I'm flying out this Monday for a teaching job in Madinat Zayed (Western Region) and I've been looking online (dubizzle) at flats but can only find places in Abu Dhabi itself. 
I know there will be flats in Madinat Zayed as it is a relatively big town, however would I be right in saying that rental prices will be cheaper than the equivalent flat in Abu Dhabi? I've been looking at studios/1bed in Abu Dhabi and the cheapest are around 30-45000 dirham's (khalifa city and Mohammed bin Zayed mostly).

Thanks in advance for any help

Chris


----------



## kevinthegulf

You may struggle to get accurate info on this ( I don't think many forum members are in that part of the country), however as I understand that Al Ain is significantly cheaper than Abu Dhabi, it would be a reasonable assumption that it should be significantly cheaper again in that region, I have driven through MZ and it appears a pleasant little town, I would imagine that comparisons would be like London & Doncaster for rental prices. Hope it all works out
rgds
Kev


----------



## chris89

Hi Kev,

Thanks for the reply! Yeah I can't seem to find very much info on MZ at all to be honest, but I suppose all will be revealed when I get there in a couple of days haha! I think in terms of joining gyms and clubs etc it's gonna be a drive into Abu Dhabi for me 

Chris


----------



## Racing_Goats

Do you have an option for employer provided accommodation? Madinat zayed and other parts of Western Region may have options but mostly villa or villa conversions, prices aren't necessarily as low as you'd expect as there's relatively a lot less available (especially of a decent standard).

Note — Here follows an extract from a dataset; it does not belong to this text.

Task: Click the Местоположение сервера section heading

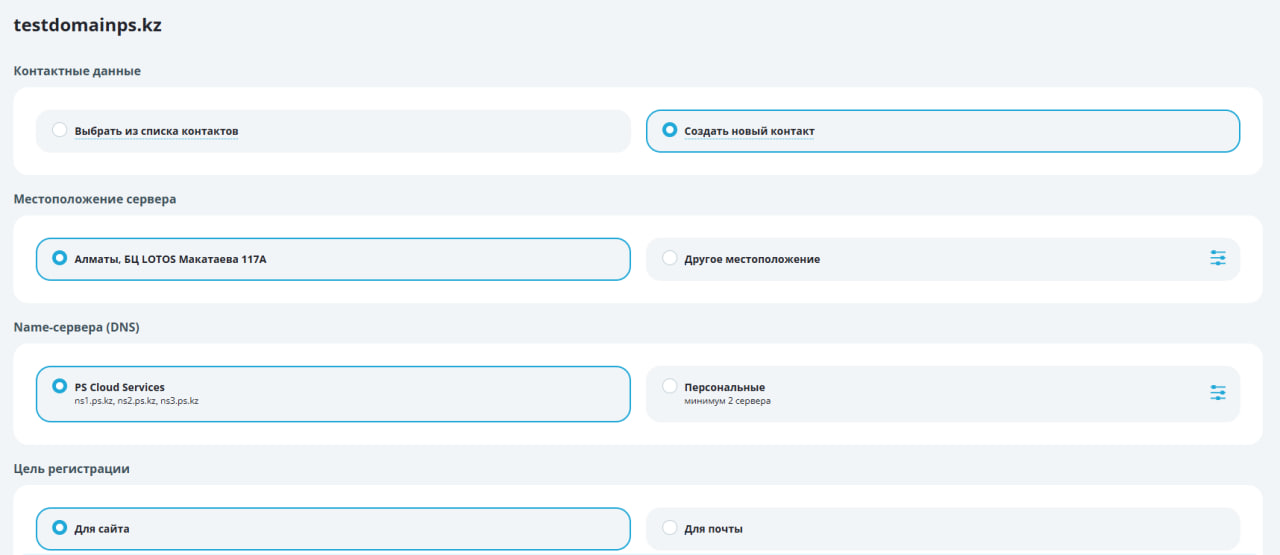Action: [94, 199]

I know quite a few people working in MZ and Mirfa in health care and higher education - majority live in abu Dhabi and commute.


----------



## chris89

No they don't provide my accommodation, they give me a budget to find my own place when I'm there. 

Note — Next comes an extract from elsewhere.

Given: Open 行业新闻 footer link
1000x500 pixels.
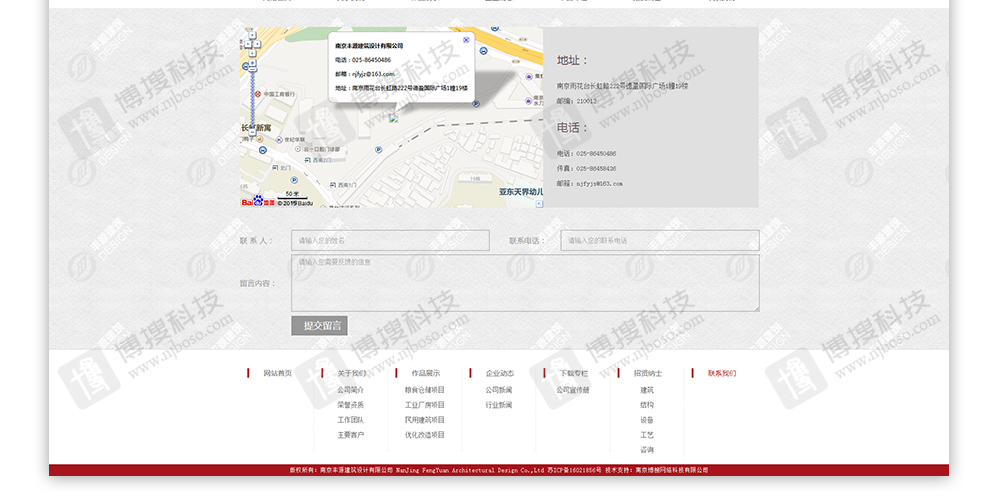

If I was to stay in Abu Dhabi itself then I'm thinking I would go for Mohammed Bin Zayed area as that's fairly west and close to the E11 to drive to MZ


----------



## space fairy

Hi Chris. I've sent you a message with an agent's no. A one bed is about 100,000 aed per year, from what I ve heard.


----------



## shijauddin.peerzade

Hey Guys,
am here new in Madinat zayed. just came 4 days back. right now company has arranged hotel. but need to find home as soon as possible. so could anyone please suggest me which is the best area to live in madinat zayed. 

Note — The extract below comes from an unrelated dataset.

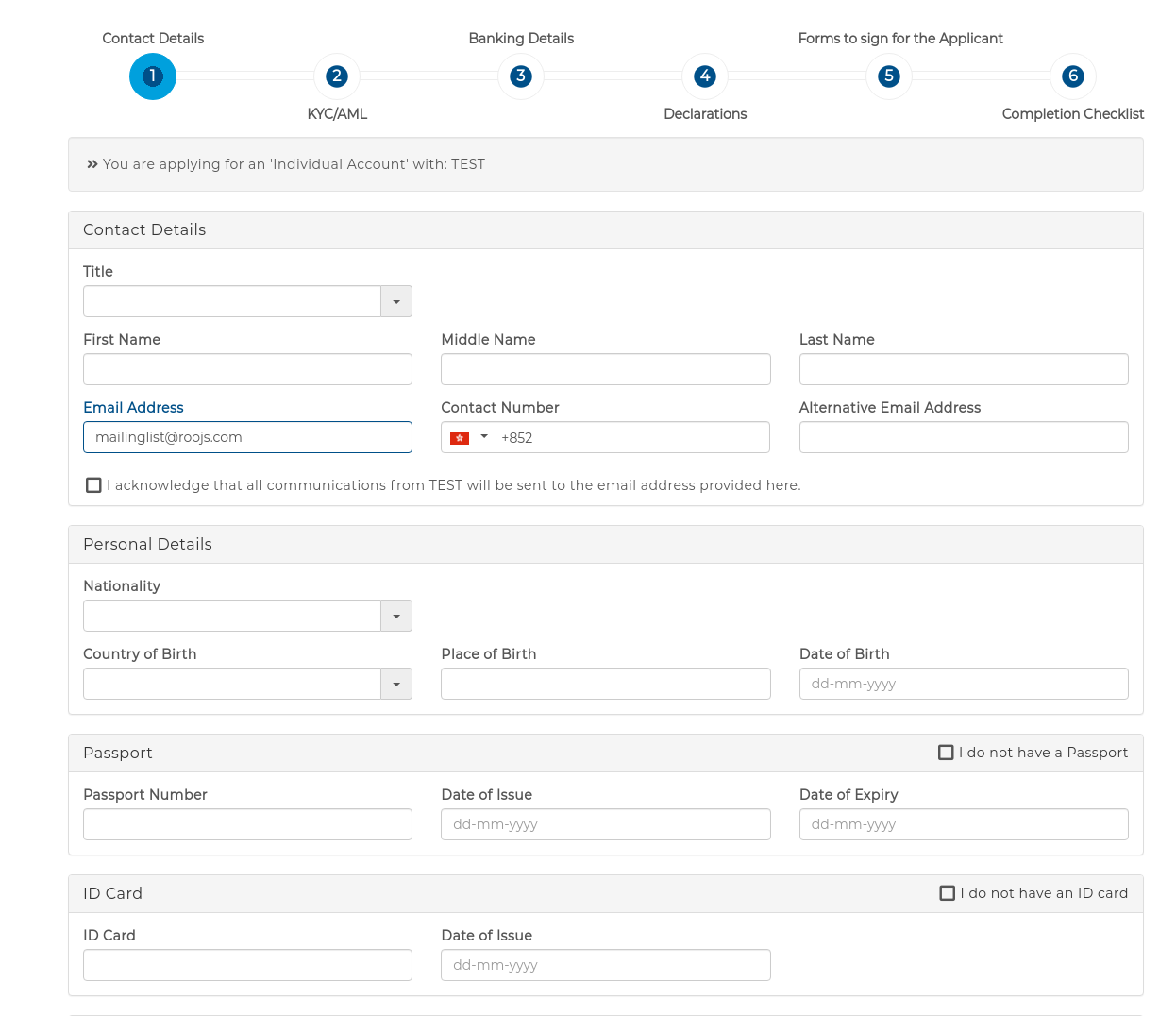Click the Hong Kong flag country selector
Viewport: 1176px width, 1016px height.
469,437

as per my observation the area in front of western hotel seems quit good towards city mall. so is there any better places.


----------



## shijauddin.peerzade

Hey guys I recently moved to Madinat zayed town in western region of Abu Dhabi. right now staying in the hotel booked from our company. I was just trying to find a good place to stay and to buy a home in Madinat zayed town. It seems the area in front of Western hotel towards city mall is pretty good. but also I would like to get some advice's from the expats already staying in Madinat zayed. please advise me the good place to buy a villa or an apartment


----------